The government has advised job seekers and employers in need of quality staff to visit the Labour Exchange Centre (LEC), which it said has abundant invaluable information on job vacancies and demand for the same.

Labour, Employment and Youth Development minister John Chiligati gave the advice in an interview with this paper last week.

He was surprised seeing that, while the information at the centre was of immense use to those it was meant to benefit and most of it was open to the public, very few people in need of employment went for it.

That there should be such negligible effective demand for such invaluable information surely defies explanation, although one could hazard one or two guesses as to why there is such a puzzling scenario.

LEC was set up in Dar es Salaam in 2000 as a government agency that would primarily help out the jobless, people seeking alternative employment, employers and other interested parties.

It has since opened a branch in Mwanza, with recent media reports suggesting that Arusha and Mbeya could also be having branches any of these days.
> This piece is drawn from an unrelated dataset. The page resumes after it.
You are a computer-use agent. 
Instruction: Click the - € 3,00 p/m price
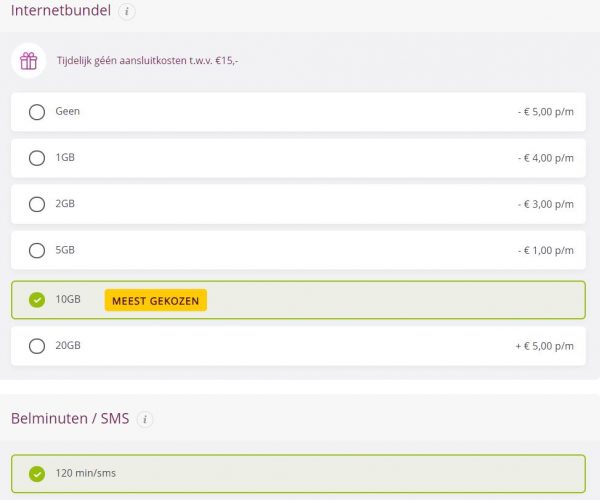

Could it then be that, seven long years since its birth, the centre has been too constrained by its being based in Dar es Salaam to have enough impact at the national level - and hence its belated decision to branch out?

Or could it be that the information it has in stock is not as relevant, useful or current as LEC itself believes it is or as the people and institutions it is intended to serve would want it to be?

It is, meanwhile, understood that there exist a number of private agencies in Dar es Salaam and elsewhere set up for the express aim of offering the same or nearly the same consultancy, advisory and other services as the centre is there to offer.

Could it be that the competition is too cutthroat for this autonomous agency under the Labour ministry to live up to popular expectations?

The centre was established with financial and technical support from the United States government but the programme under which the assistance used to be extended has since run its course.

Could it be that the development has made the centre fail to sustain itself and therefore lose the capacity to impress and attract its `clientele`?

Minister Chiligati and officials of both his ministry and LEC insist that the centre has not become a white elephant.

They still look at it as a dependable database for anyone in need of reliable labour and employment-related information and guidance.

They could well be right, particularly given the natural `proximity` the Labour ministry and its affiliates have to the harsh realities of unemployment in the country - notably among the youth.

But it is the way they will use that edge over private employment advisory agencies that will make or break LEC and the efforts by the government to combat joblessness and the various problems it commonly causes or precipitates.